**What is expected:** The answer is a single figure: how many lines below contain the word "agent".

Stored items
########################################
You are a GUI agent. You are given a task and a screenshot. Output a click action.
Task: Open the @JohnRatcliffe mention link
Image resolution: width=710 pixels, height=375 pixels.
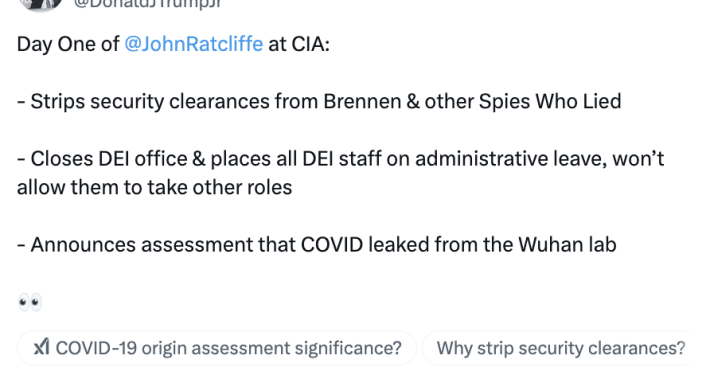pyautogui.click(x=193, y=44)

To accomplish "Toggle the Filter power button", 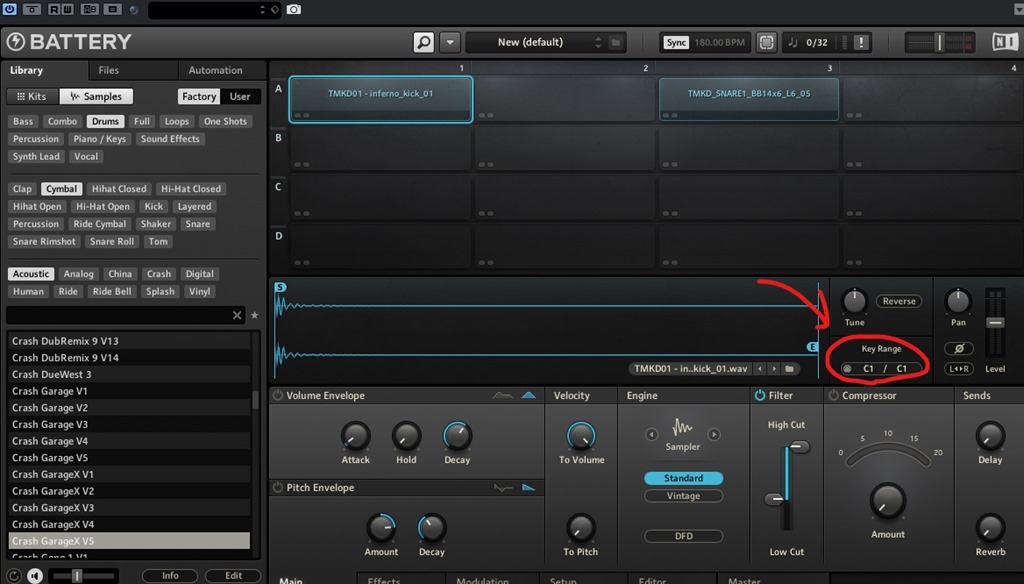I will tap(760, 396).
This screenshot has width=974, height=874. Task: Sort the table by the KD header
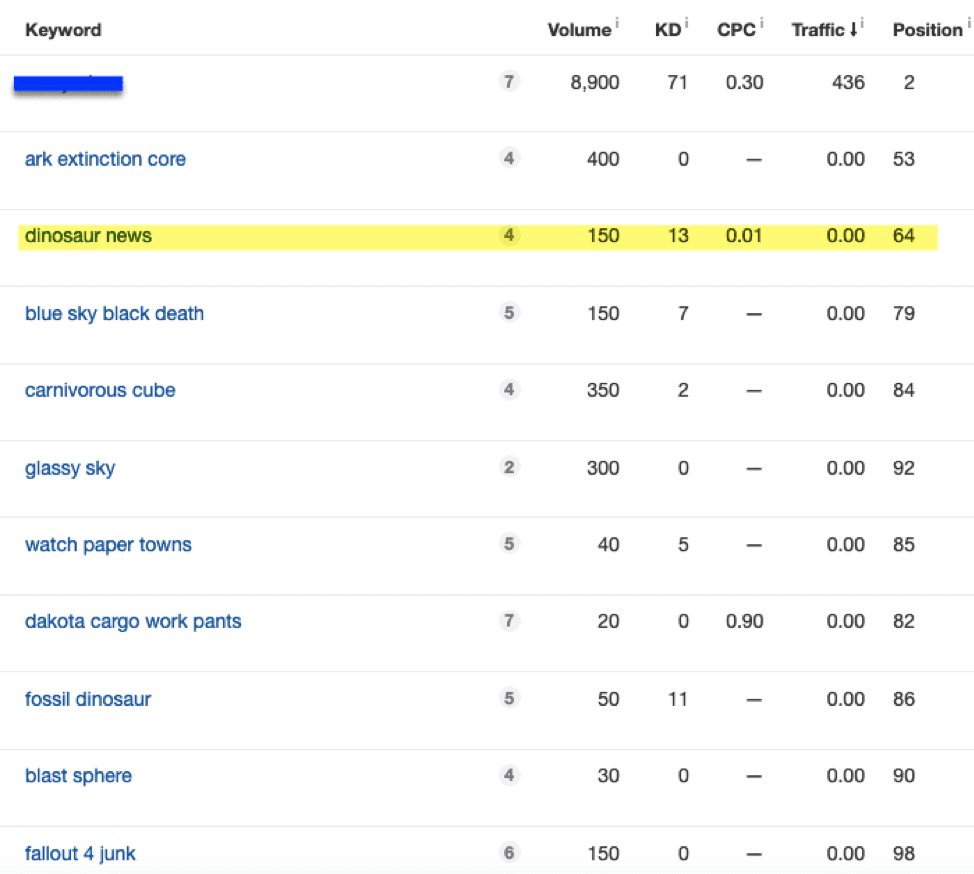coord(666,30)
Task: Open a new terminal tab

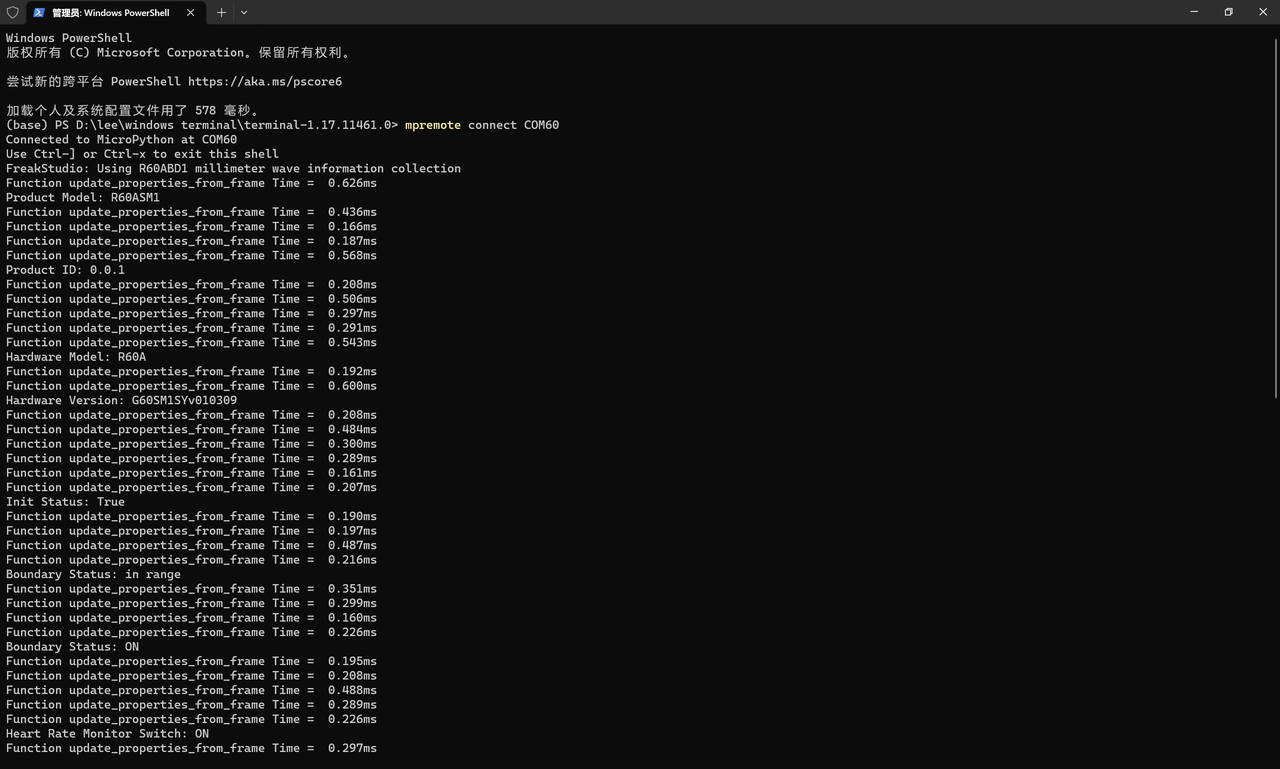Action: pos(221,13)
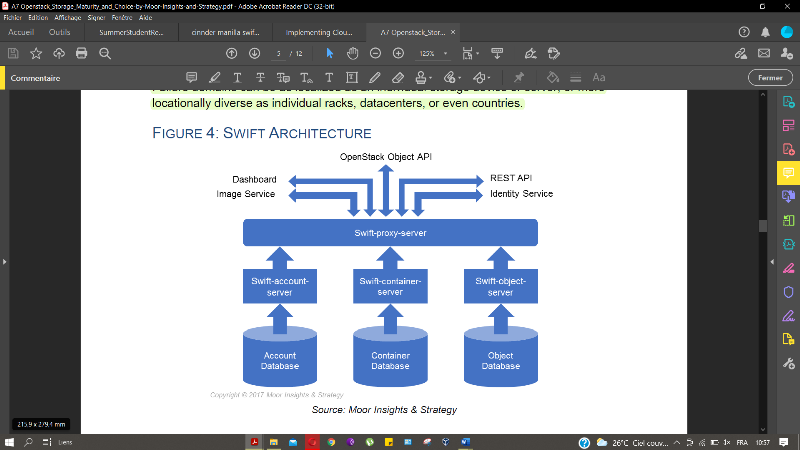Select the hand pan tool

[352, 53]
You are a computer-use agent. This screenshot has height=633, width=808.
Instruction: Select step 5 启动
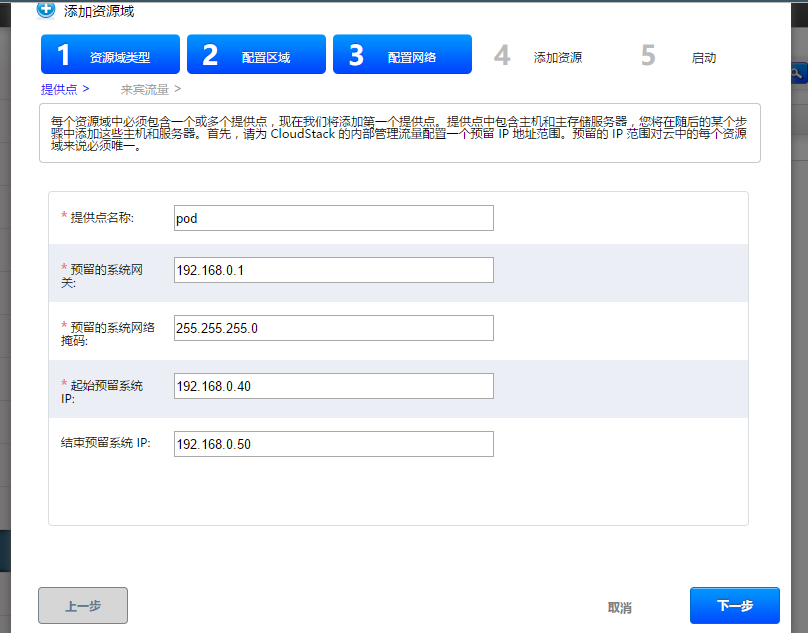pos(680,57)
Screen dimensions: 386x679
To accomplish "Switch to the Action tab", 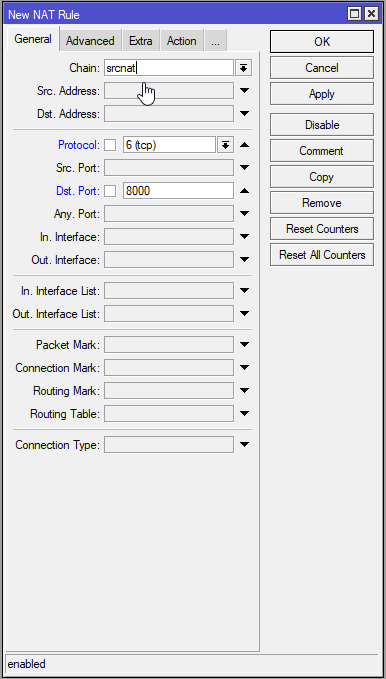I will pyautogui.click(x=182, y=41).
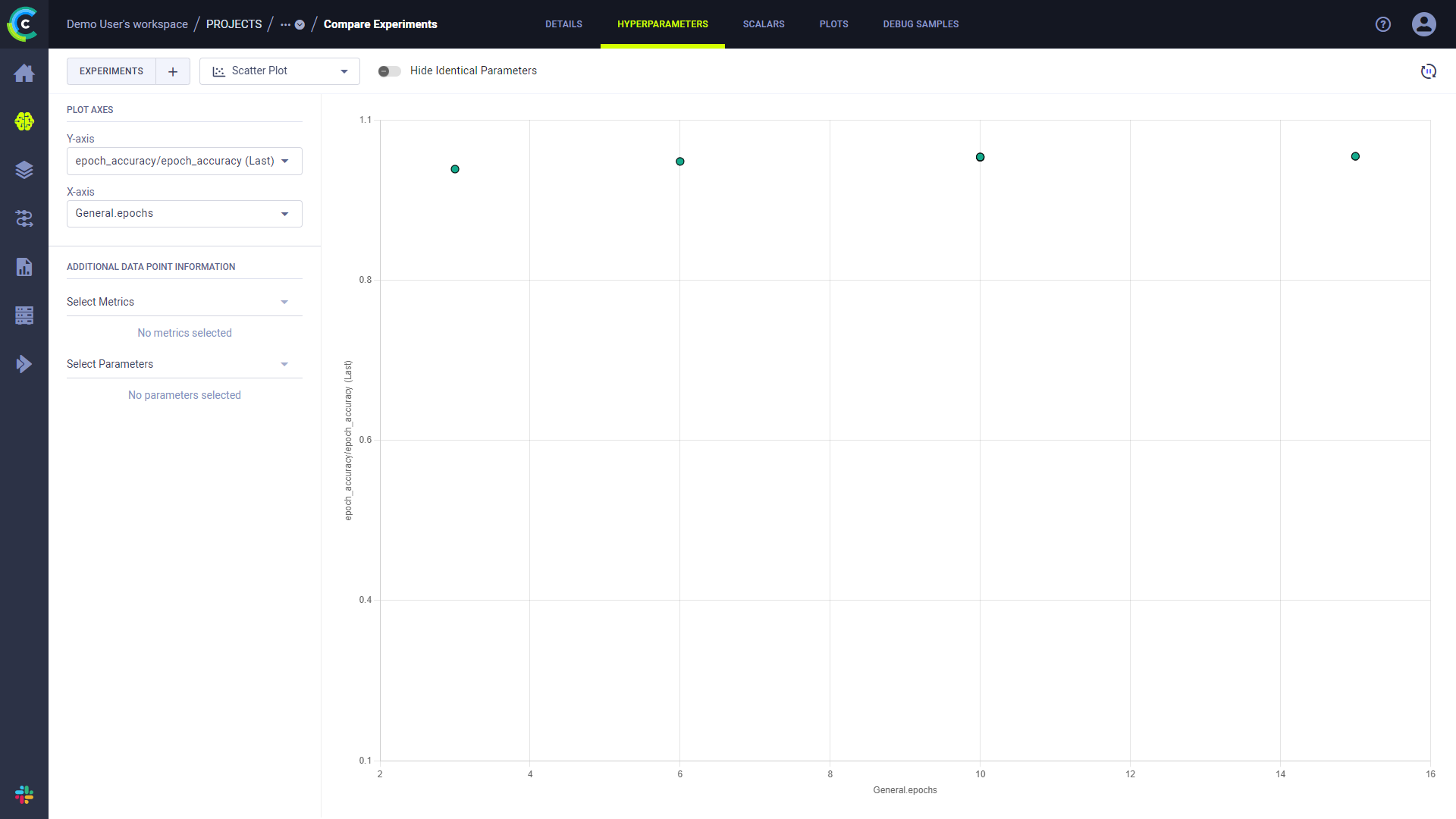Click the table/dataset icon in sidebar
The image size is (1456, 819).
tap(24, 315)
########################################
**Exercise output:** 2